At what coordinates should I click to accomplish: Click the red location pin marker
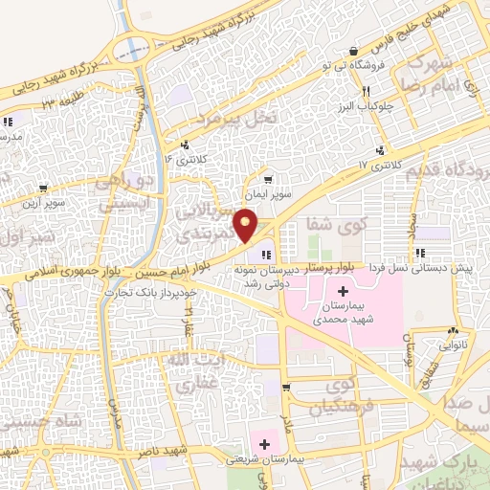[x=246, y=227]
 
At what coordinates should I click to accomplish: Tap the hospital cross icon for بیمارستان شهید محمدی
[x=344, y=290]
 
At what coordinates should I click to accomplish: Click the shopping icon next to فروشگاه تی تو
[x=355, y=52]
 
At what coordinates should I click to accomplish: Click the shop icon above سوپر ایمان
[x=268, y=178]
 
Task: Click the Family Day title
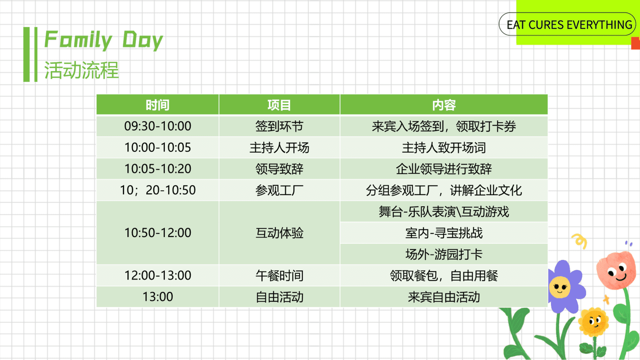click(x=104, y=40)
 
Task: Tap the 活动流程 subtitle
click(x=81, y=70)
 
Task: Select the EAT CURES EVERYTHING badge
click(x=567, y=24)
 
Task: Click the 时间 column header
click(x=158, y=105)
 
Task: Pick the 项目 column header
click(x=279, y=105)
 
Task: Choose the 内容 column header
click(x=444, y=105)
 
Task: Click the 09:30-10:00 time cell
click(x=158, y=126)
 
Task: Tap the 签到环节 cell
click(x=279, y=126)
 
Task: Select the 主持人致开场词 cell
click(x=444, y=147)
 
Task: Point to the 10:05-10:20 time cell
click(x=158, y=169)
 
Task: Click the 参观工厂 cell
click(x=279, y=190)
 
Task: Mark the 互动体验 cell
click(x=279, y=233)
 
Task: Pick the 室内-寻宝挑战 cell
click(x=444, y=233)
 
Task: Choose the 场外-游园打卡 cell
click(x=444, y=254)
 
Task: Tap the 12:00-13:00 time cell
click(x=158, y=275)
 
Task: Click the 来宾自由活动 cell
click(x=444, y=297)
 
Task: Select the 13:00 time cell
click(x=158, y=297)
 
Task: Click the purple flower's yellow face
click(x=560, y=287)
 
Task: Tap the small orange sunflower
click(x=593, y=322)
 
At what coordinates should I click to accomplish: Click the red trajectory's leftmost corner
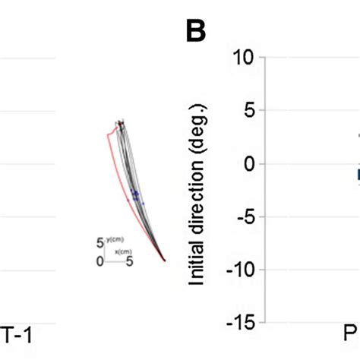click(x=108, y=134)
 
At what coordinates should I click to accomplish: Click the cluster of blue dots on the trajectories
click(x=135, y=195)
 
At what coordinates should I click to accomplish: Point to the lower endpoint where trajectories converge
click(x=165, y=261)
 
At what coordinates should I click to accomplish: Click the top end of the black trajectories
click(x=121, y=122)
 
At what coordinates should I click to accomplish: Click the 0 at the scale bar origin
click(x=100, y=261)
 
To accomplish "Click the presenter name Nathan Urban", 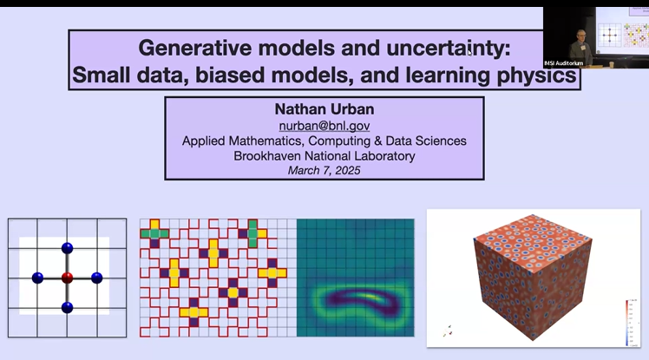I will [x=324, y=110].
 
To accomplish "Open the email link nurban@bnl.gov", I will [x=324, y=126].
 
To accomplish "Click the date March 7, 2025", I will [x=324, y=170].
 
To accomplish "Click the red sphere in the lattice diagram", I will [x=67, y=278].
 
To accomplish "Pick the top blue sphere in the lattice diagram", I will [x=67, y=249].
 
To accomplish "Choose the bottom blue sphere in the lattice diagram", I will [x=67, y=307].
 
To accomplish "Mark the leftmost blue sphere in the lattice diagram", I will [x=37, y=278].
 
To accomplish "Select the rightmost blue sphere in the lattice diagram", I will [x=96, y=278].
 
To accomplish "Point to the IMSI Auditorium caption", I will [x=569, y=62].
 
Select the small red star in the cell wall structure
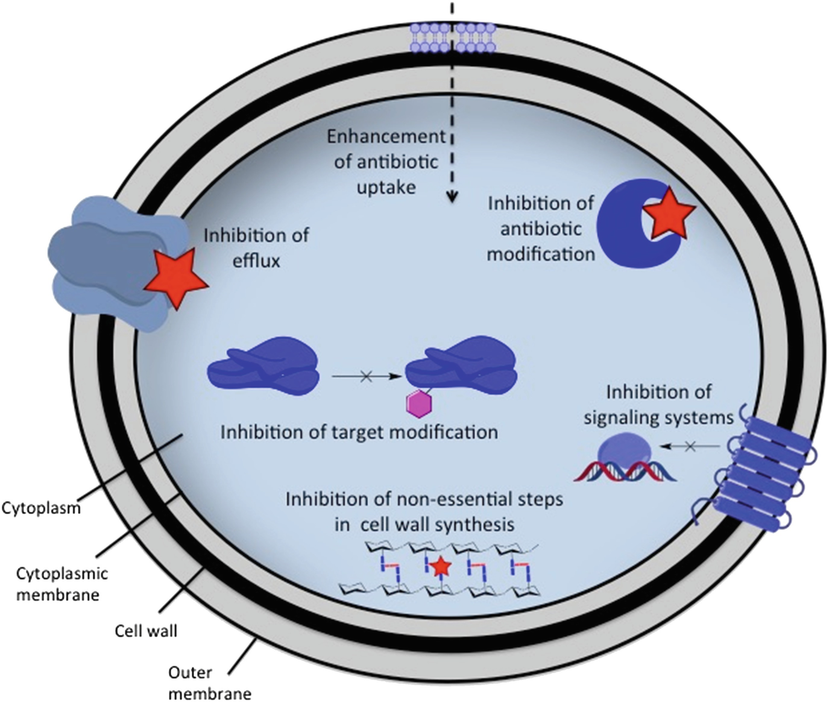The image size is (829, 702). pyautogui.click(x=441, y=566)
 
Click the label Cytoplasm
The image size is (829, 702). pyautogui.click(x=41, y=508)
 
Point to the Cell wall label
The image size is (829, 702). pyautogui.click(x=146, y=631)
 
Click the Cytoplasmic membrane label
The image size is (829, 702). pyautogui.click(x=57, y=583)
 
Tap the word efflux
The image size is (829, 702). pyautogui.click(x=257, y=261)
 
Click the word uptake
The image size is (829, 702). pyautogui.click(x=386, y=188)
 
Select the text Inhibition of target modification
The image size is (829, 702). pyautogui.click(x=359, y=432)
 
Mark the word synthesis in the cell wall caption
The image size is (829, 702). pyautogui.click(x=476, y=523)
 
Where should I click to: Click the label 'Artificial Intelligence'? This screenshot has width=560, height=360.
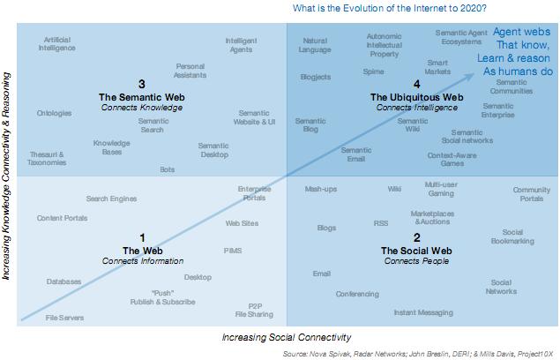tap(57, 44)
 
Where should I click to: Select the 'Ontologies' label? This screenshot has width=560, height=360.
tap(55, 114)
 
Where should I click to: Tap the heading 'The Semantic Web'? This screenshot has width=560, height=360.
tap(141, 97)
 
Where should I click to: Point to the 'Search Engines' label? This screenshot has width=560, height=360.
tap(111, 199)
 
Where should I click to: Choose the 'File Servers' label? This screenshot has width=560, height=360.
tap(64, 318)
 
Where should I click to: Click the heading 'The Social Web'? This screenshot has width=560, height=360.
tap(416, 251)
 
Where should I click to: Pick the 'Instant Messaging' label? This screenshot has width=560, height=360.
tap(422, 312)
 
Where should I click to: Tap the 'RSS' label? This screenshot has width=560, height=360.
tap(381, 223)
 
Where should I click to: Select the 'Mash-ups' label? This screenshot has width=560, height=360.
tap(321, 189)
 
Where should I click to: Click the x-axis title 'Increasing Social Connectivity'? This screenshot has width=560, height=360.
tap(287, 337)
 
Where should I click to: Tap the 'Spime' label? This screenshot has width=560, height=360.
tap(373, 71)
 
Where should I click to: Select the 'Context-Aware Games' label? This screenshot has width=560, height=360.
tap(452, 159)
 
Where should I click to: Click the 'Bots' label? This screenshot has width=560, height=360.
tap(168, 169)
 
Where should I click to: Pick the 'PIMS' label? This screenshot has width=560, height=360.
tap(233, 251)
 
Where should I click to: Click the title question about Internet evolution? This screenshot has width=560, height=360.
tap(389, 9)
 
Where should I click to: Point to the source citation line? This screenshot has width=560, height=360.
tap(419, 353)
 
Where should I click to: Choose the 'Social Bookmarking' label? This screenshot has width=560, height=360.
tap(512, 236)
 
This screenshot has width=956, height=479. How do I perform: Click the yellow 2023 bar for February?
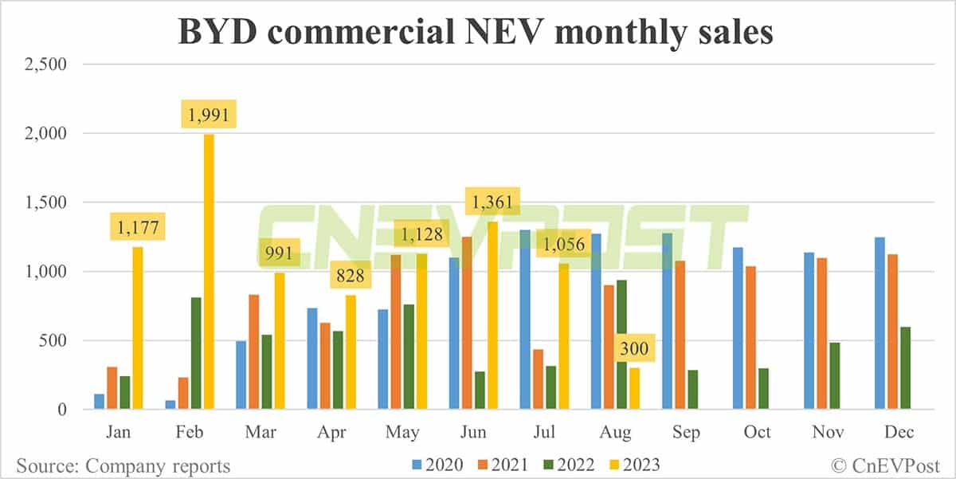pos(209,272)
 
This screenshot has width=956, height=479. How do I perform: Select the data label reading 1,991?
pos(209,116)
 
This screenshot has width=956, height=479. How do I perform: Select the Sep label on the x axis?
pos(686,432)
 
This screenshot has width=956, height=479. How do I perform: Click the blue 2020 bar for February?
pos(170,405)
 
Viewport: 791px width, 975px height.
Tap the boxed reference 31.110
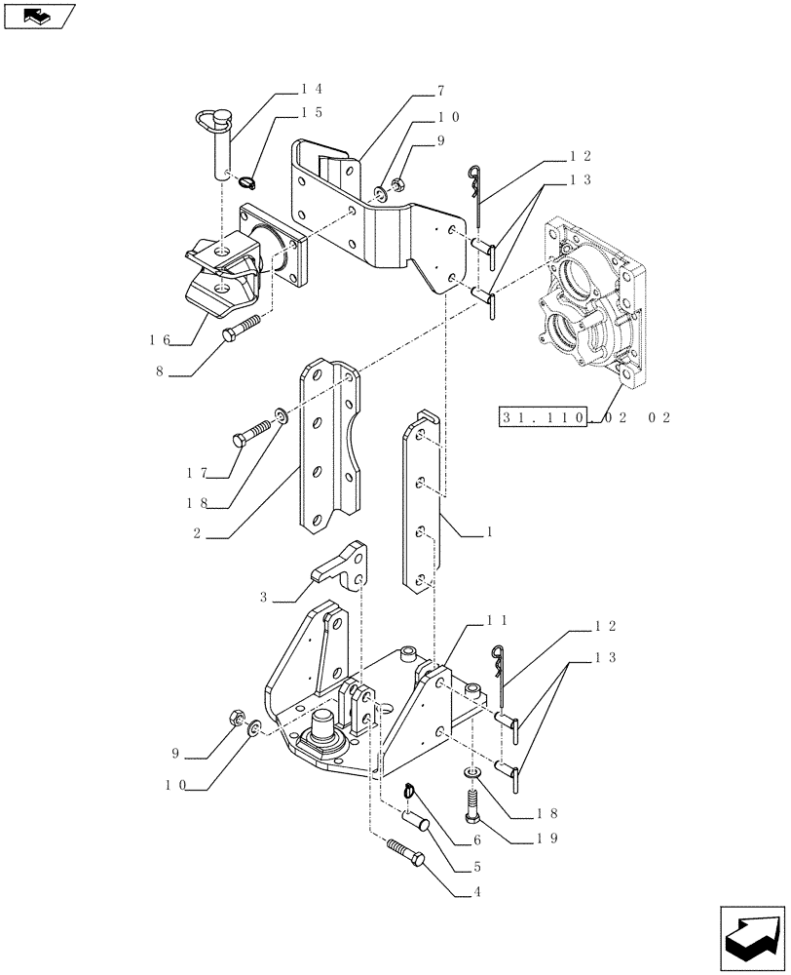coord(542,417)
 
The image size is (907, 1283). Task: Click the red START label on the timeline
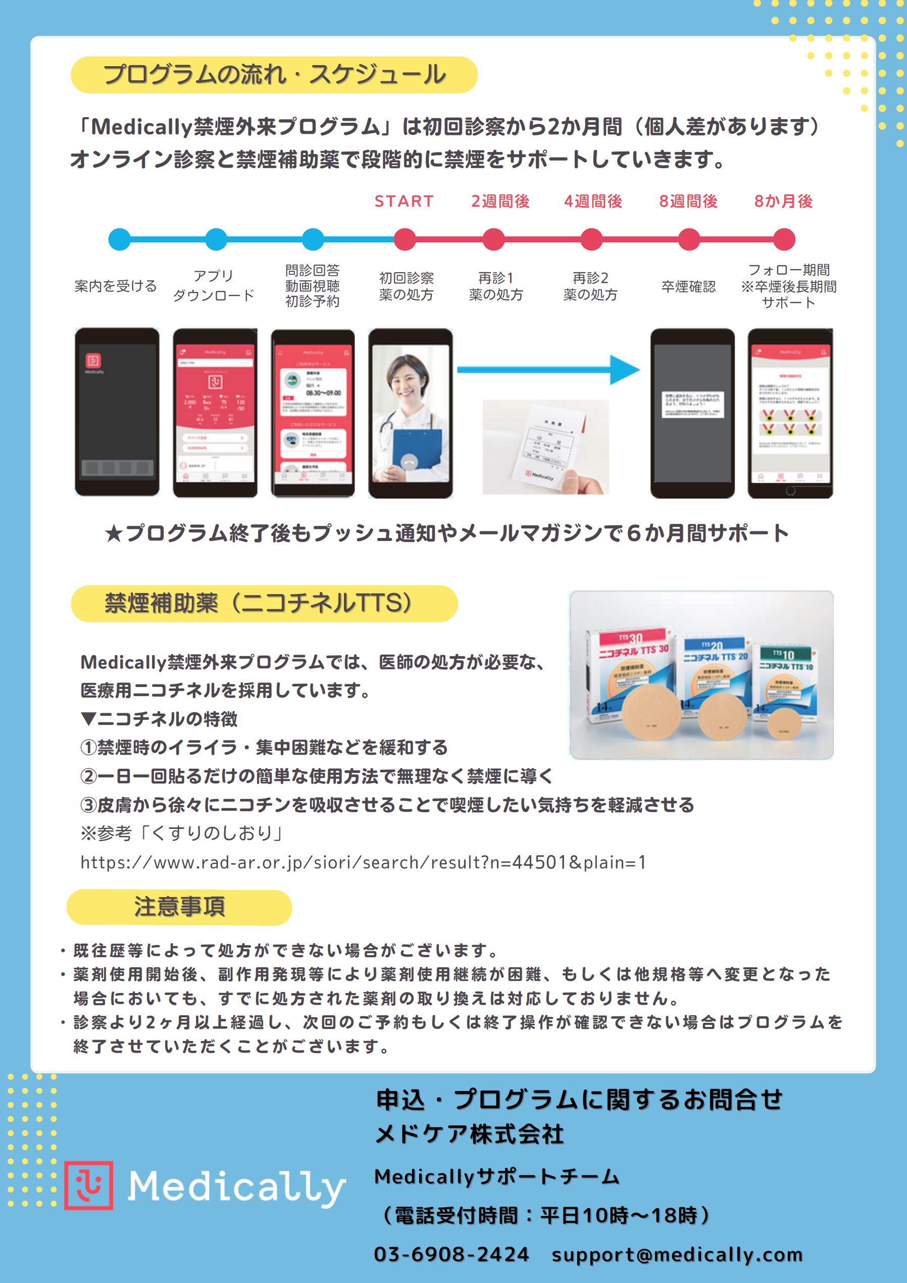(x=404, y=201)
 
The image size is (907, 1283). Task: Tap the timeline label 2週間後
(x=499, y=201)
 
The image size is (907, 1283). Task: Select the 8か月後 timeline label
(x=783, y=201)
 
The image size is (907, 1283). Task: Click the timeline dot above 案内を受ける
(x=119, y=239)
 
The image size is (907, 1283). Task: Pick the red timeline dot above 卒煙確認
(x=688, y=239)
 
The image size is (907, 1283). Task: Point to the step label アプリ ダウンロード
(x=214, y=285)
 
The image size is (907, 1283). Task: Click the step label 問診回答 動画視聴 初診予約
(x=313, y=285)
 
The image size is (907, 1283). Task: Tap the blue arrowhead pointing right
(x=624, y=369)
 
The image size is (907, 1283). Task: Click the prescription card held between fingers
(x=550, y=447)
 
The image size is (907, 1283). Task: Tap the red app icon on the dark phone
(x=93, y=361)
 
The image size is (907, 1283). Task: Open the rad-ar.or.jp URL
(x=363, y=862)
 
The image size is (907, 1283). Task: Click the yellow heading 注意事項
(x=179, y=906)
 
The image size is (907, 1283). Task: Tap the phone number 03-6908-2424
(x=451, y=1254)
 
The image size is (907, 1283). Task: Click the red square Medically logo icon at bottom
(x=89, y=1185)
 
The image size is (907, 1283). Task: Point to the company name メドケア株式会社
(x=470, y=1134)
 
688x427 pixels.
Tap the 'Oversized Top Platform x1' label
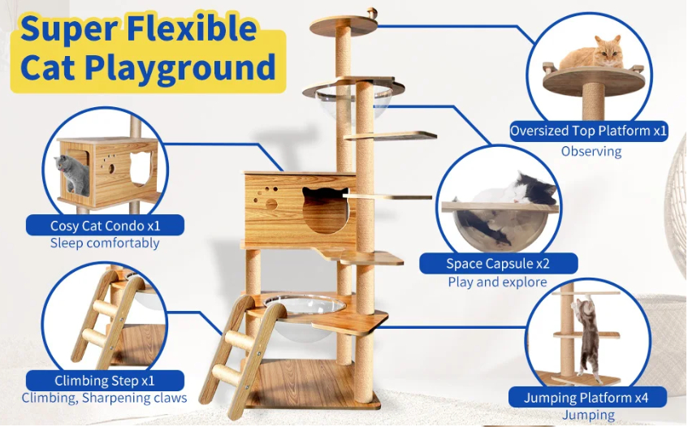coord(589,132)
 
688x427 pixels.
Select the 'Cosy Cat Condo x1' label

________

- **Task to carry out**
Reproduce the entries verbatim, everything from the very first one down to the line containing "click(x=158, y=126)", with both ends included. Leave the pictures out of your copy.

- **Task solution**
At what coordinates should I click to accomplish: Click the red location pin marker
[x=246, y=227]
 
At what coordinates should I click to accomplish: Tap the hospital cross icon for بیمارستان شهید محمدی
[x=344, y=290]
 
At what coordinates should I click to accomplish: Click the shopping icon next to فروشگاه تی تو
[x=355, y=52]
 
At what coordinates should I click to accomplish: Click the shop icon above سوپر ایمان
[x=268, y=178]
 
Task: Click the Family Day title
click(x=104, y=40)
 
Task: Tap the 活动流程 subtitle
click(x=81, y=70)
 
Task: Select the EAT CURES EVERYTHING badge
click(x=567, y=24)
 
Task: Click the 时间 column header
click(x=158, y=105)
 
Task: Pick the 项目 column header
click(x=279, y=105)
 
Task: Choose the 内容 column header
click(x=444, y=105)
 
Task: Click the 09:30-10:00 time cell
click(x=158, y=126)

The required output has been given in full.